Rasboras are fan favorites among aquarium hobbyists, and for good reason. They are bright and colorful with strong personalities to match their appearance. Just like all aquarium fish, you need to house them correctly and in the right tank size.
So, how many rasboras fit in a 5-, 10-, and 20-gallon tank? Technically speaking, one rasbora needs 4-5 gallons of space, so you could fit one fish in a 5-gallon tank. However, these fish are schooling fish and should not be kept alone. At the bare minimum, they should be kept in pairs (two at the very least), with schools of five or seven being the recommended minimum.
- In a 5-gallon tank, the answer is zeo.
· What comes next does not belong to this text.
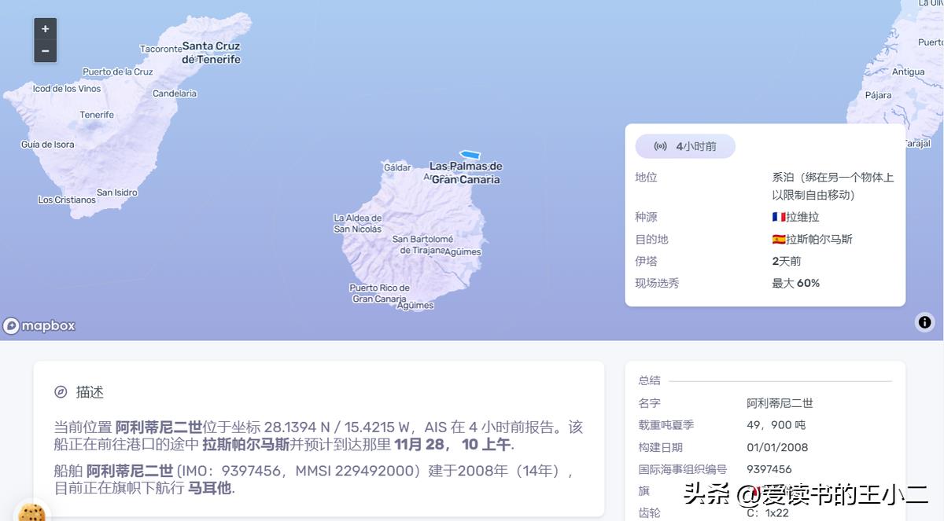
Task: Click the Las Palmas de Gran Canaria label
Action: [x=466, y=173]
While you can technically house one rasboara fish, it’s not recommended since these fish should not be alone.
- In a 10-gallon tank, you can house two rasboras (this is the bare minimum, though we wouldn’t recommend it).
- In a 20-gallon tank, you can house five rasboras (this is what we consider to be the minimum since they are a schooling fish).
- Bottom line = Get a bigger tank of 20+ gallons, so you can house at least a school of five rasboras or consider housing a different type of fish.
Rasboras – A Quick Overview
The rasbora is also known as the Spartacus fish, and yes, there are a few different types of rasboras out there.
The most popular and common type of rasbora to have in a home aquarium is known as the harlequin rasbora or the red rasbora. This fish originates in Southeast Asia, mainly from Thailand, Sumatra, Singapore, and Malaysia.
These are some fairly small fish that usually grow to a maximum length of 2 inches. Males and females are about the same size, but males tend to have a large patch of black on their bodies than females, plus the section that joins the anal fin is more rounded on males than females.
Rasboras are omnivores and are not overly picky. They are egg layers as opposed to livebearers, and they feature a medium difficulty care level.
They are not overly easy to care for but also not overly difficult. Let’s move on and talk about rasbora minimum tank size and some related facts as well.
Rasboras Minimum Tank Size
The minimum tank size for a rasbora, particularly for a harlequin rasbora, is 4 gallons. Now, you might be used to the basic rule of thumb at each inch of fish should have 1 gallon of tank space. We have often advocated a larger tank, with 2 gallons of water being ideal for every inch of fish.
For a 2-inch rasbora, this would mean a tank of 4 gallons at least, but most pros will recommend a tank of at least 5 gallons per rasbora, as they are very active swimmers that like to have a lot of space.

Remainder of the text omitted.